--- The data Enclosed Below ---
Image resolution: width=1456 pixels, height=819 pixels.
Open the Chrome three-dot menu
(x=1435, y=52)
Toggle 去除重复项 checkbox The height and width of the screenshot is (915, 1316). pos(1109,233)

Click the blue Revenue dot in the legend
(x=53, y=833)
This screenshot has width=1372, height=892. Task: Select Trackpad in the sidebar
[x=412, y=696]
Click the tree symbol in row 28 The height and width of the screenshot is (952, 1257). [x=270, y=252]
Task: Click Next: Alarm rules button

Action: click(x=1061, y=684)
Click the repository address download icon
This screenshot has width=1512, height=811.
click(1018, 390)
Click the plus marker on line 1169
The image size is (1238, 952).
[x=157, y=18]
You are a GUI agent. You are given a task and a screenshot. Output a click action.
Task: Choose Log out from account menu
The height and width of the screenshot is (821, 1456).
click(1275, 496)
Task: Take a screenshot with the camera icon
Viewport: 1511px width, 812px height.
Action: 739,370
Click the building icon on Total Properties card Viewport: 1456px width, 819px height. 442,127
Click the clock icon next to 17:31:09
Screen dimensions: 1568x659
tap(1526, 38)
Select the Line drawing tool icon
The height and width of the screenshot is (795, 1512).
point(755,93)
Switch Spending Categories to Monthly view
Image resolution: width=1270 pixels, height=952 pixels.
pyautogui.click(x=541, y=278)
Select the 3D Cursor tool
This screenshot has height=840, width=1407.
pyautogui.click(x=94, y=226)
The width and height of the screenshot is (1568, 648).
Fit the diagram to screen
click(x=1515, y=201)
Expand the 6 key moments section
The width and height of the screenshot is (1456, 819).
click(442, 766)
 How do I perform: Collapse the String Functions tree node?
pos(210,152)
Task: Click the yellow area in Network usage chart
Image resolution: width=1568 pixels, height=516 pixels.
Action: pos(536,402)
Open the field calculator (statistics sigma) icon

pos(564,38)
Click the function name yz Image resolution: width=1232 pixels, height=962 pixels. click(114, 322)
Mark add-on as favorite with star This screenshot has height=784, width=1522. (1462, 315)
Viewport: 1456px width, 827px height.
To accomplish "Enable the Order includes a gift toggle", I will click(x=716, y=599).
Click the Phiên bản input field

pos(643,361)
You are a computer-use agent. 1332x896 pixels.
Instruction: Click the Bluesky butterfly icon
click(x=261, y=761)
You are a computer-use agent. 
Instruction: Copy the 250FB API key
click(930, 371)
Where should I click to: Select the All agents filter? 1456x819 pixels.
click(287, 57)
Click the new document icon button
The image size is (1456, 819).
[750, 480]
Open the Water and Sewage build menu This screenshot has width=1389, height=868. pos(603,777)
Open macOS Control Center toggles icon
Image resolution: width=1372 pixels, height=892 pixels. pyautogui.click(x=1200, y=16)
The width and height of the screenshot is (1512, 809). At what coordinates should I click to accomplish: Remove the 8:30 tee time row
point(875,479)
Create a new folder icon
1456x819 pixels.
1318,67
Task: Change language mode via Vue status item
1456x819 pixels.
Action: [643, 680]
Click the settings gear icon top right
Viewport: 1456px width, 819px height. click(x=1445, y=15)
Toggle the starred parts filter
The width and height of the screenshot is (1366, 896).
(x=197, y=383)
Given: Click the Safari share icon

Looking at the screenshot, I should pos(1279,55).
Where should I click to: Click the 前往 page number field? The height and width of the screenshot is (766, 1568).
--- End of Enclosed The data ---
Task description: A complete, exact copy of the entries above is what is wanted.

Task answer:
Image resolution: width=1456 pixels, height=819 pixels.
Open the Chrome three-dot menu
(x=1435, y=52)
Toggle 去除重复项 checkbox The height and width of the screenshot is (915, 1316). pos(1109,233)

Click the blue Revenue dot in the legend
(x=53, y=833)
This screenshot has width=1372, height=892. Task: Select Trackpad in the sidebar
[x=412, y=696]
Click the tree symbol in row 28 The height and width of the screenshot is (952, 1257). [x=270, y=252]
Task: Click Next: Alarm rules button

Action: click(x=1061, y=684)
Click the repository address download icon
This screenshot has width=1512, height=811.
click(1018, 390)
Click the plus marker on line 1169
The image size is (1238, 952).
[x=157, y=18]
You are a GUI agent. You are given a task and a screenshot. Output a click action.
Task: Choose Log out from account menu
The height and width of the screenshot is (821, 1456).
click(1275, 496)
Task: Take a screenshot with the camera icon
Viewport: 1511px width, 812px height.
Action: 739,370
Click the building icon on Total Properties card Viewport: 1456px width, 819px height. 442,127
Click the clock icon next to 17:31:09
Screen dimensions: 1568x659
tap(1526, 38)
Select the Line drawing tool icon
The height and width of the screenshot is (795, 1512).
point(755,93)
Switch Spending Categories to Monthly view
Image resolution: width=1270 pixels, height=952 pixels.
pyautogui.click(x=541, y=278)
Select the 3D Cursor tool
This screenshot has height=840, width=1407.
pyautogui.click(x=94, y=226)
The width and height of the screenshot is (1568, 648).
Fit the diagram to screen
click(x=1515, y=201)
Expand the 6 key moments section
The width and height of the screenshot is (1456, 819).
click(442, 766)
 How do I perform: Collapse the String Functions tree node?
pos(210,152)
Task: Click the yellow area in Network usage chart
Image resolution: width=1568 pixels, height=516 pixels.
Action: pos(536,402)
Open the field calculator (statistics sigma) icon

pos(564,38)
Click the function name yz Image resolution: width=1232 pixels, height=962 pixels. click(114, 322)
Mark add-on as favorite with star This screenshot has height=784, width=1522. (1462, 315)
Viewport: 1456px width, 827px height.
To accomplish "Enable the Order includes a gift toggle", I will click(x=716, y=599).
Click the Phiên bản input field

pos(643,361)
You are a computer-use agent. 1332x896 pixels.
Instruction: Click the Bluesky butterfly icon
click(x=261, y=761)
You are a computer-use agent. 
Instruction: Copy the 250FB API key
click(930, 371)
Where should I click to: Select the All agents filter? 1456x819 pixels.
click(287, 57)
Click the new document icon button
The image size is (1456, 819).
[750, 480]
Open the Water and Sewage build menu This screenshot has width=1389, height=868. pos(603,777)
Open macOS Control Center toggles icon
Image resolution: width=1372 pixels, height=892 pixels. pyautogui.click(x=1200, y=16)
The width and height of the screenshot is (1512, 809). At what coordinates should I click to accomplish: Remove the 8:30 tee time row
point(875,479)
Create a new folder icon
1456x819 pixels.
1318,67
Task: Change language mode via Vue status item
1456x819 pixels.
Action: [643, 680]
Click the settings gear icon top right
Viewport: 1456px width, 819px height. click(x=1445, y=15)
Toggle the starred parts filter
The width and height of the screenshot is (1366, 896).
(x=197, y=383)
Given: Click the Safari share icon

Looking at the screenshot, I should pos(1279,55).
Where should I click to: Click the 前往 page number field? The height and width of the screenshot is (766, 1568).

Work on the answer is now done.